A family dentist, convicted of child porn offences, has been struck off the register by the General Dental Council (GDC).

Barrington ‘Barry’ Keen, from Luton, was convicted of 18 charges of making indecent photographs or pseudo-photographs of a child and two charges of having indecent photographs or pseudo-photographs of a child in October 2007.

In November 2007, he was sentenced to nine months imprisonment for those charges and was disqualified from working with children indefinitely.

He was also made subject to a Sexual Offences Prevention Order for a period of seven years containing the following prohibitions:

• not to purchase, install or use any software that removes evidence of a user’s computer activity or any encryption software
• not to prevent the police from having access to and carrying out any examination of any computers and storage media to which he has had access to at any time
• ordered to be placed upon the Sex Offenders Register for a period of ten years.

The Committee noted the sentencing remarks of Judge Warner, who stated:
‘You pleaded guilty to 18 counts of making indecent images of children and to two compendious counts of possessing such images.

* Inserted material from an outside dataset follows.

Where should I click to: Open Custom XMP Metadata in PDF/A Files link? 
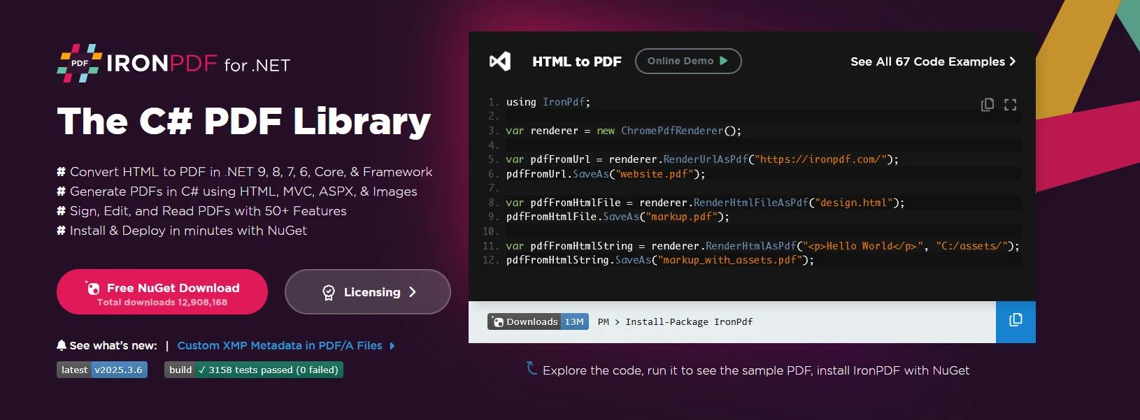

‘The offences which you committed involved the possession of in the region of 15,000 still images with a number of movie clips, some 80 of them at level one and over 280 images at level two, over 600 at level three and over 500 at level four and also some 29 or 30 at level five.

‘These are very substantial quantities with significant numbers of them being at the higher levels of seriousness. That collection was acquired over a period of time and I have viewed a selection of these images.

‘They involve the abuse of young children. In one instance in count 13 a young child who is audibly distressed by what is being done to her. The ages of these children range from as low as six years of age and in some instances, as I have been told, involve images of bestiality.’

The Committee determined that the kind of behaviour displayed by Mr Keen was fundamentally incompatible with dental registration because it brings the profession into disrepute and undermines the public confidence in the profession. Given the severity of the offences, the Committee found that erasure with immediate suspension was the only appropriate and proportionate sanction.